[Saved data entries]
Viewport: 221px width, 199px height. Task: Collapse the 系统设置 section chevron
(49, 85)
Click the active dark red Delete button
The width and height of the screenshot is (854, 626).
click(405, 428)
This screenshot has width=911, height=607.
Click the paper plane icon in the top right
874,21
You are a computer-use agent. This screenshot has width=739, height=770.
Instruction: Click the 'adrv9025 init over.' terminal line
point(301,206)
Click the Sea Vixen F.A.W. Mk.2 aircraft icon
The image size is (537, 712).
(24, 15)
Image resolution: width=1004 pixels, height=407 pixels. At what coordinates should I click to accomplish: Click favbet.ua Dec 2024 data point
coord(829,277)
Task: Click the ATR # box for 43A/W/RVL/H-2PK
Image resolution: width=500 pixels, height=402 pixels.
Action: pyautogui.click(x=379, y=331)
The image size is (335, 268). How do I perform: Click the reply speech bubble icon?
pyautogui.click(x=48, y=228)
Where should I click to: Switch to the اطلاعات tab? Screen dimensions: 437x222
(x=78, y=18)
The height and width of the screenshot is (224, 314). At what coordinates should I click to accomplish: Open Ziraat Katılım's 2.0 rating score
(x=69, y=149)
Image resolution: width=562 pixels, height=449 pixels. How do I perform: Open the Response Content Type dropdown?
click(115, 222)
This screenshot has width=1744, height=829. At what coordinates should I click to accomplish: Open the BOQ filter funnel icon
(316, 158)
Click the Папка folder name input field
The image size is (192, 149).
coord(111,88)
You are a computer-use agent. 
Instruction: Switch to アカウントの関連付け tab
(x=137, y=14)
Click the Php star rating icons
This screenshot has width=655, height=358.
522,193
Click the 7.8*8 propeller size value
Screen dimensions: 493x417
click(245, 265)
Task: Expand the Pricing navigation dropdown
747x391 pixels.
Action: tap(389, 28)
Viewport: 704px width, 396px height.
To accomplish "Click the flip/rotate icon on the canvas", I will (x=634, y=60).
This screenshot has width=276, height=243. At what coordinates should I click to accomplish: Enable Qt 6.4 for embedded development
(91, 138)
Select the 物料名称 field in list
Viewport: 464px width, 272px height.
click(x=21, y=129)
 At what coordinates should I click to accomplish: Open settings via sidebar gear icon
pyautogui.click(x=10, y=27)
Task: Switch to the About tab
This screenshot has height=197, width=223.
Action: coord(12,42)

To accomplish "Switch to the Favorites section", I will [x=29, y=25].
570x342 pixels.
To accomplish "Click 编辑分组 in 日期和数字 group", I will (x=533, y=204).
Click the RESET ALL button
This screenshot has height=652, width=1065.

* Instructions for the task *
Please transcribe all of the data above exactly.

* Response for this exercise *
Viewport: 221px width, 199px height. Task: Collapse the 系统设置 section chevron
(49, 85)
Click the active dark red Delete button
The width and height of the screenshot is (854, 626).
click(405, 428)
This screenshot has width=911, height=607.
Click the paper plane icon in the top right
874,21
You are a computer-use agent. This screenshot has width=739, height=770.
Instruction: Click the 'adrv9025 init over.' terminal line
point(301,206)
Click the Sea Vixen F.A.W. Mk.2 aircraft icon
The image size is (537, 712).
(24, 15)
Image resolution: width=1004 pixels, height=407 pixels. At what coordinates should I click to accomplish: Click favbet.ua Dec 2024 data point
coord(829,277)
Task: Click the ATR # box for 43A/W/RVL/H-2PK
Image resolution: width=500 pixels, height=402 pixels.
Action: pyautogui.click(x=379, y=331)
The image size is (335, 268). How do I perform: Click the reply speech bubble icon?
pyautogui.click(x=48, y=228)
Where should I click to: Switch to the اطلاعات tab? Screen dimensions: 437x222
(x=78, y=18)
The height and width of the screenshot is (224, 314). At what coordinates should I click to accomplish: Open Ziraat Katılım's 2.0 rating score
(x=69, y=149)
Image resolution: width=562 pixels, height=449 pixels. How do I perform: Open the Response Content Type dropdown?
click(115, 222)
This screenshot has width=1744, height=829. At what coordinates should I click to accomplish: Open the BOQ filter funnel icon
(316, 158)
Click the Папка folder name input field
The image size is (192, 149).
coord(111,88)
You are a computer-use agent. 
Instruction: Switch to アカウントの関連付け tab
(x=137, y=14)
Click the Php star rating icons
This screenshot has width=655, height=358.
522,193
Click the 7.8*8 propeller size value
Screen dimensions: 493x417
click(245, 265)
Task: Expand the Pricing navigation dropdown
747x391 pixels.
Action: tap(389, 28)
Viewport: 704px width, 396px height.
To accomplish "Click the flip/rotate icon on the canvas", I will (x=634, y=60).
This screenshot has width=276, height=243. At what coordinates should I click to accomplish: Enable Qt 6.4 for embedded development
(91, 138)
Select the 物料名称 field in list
Viewport: 464px width, 272px height.
click(x=21, y=129)
 At what coordinates should I click to accomplish: Open settings via sidebar gear icon
pyautogui.click(x=10, y=27)
Task: Switch to the About tab
This screenshot has height=197, width=223.
Action: coord(12,42)

To accomplish "Switch to the Favorites section", I will [x=29, y=25].
570x342 pixels.
To accomplish "Click 编辑分组 in 日期和数字 group", I will (x=533, y=204).
Click the RESET ALL button
This screenshot has height=652, width=1065.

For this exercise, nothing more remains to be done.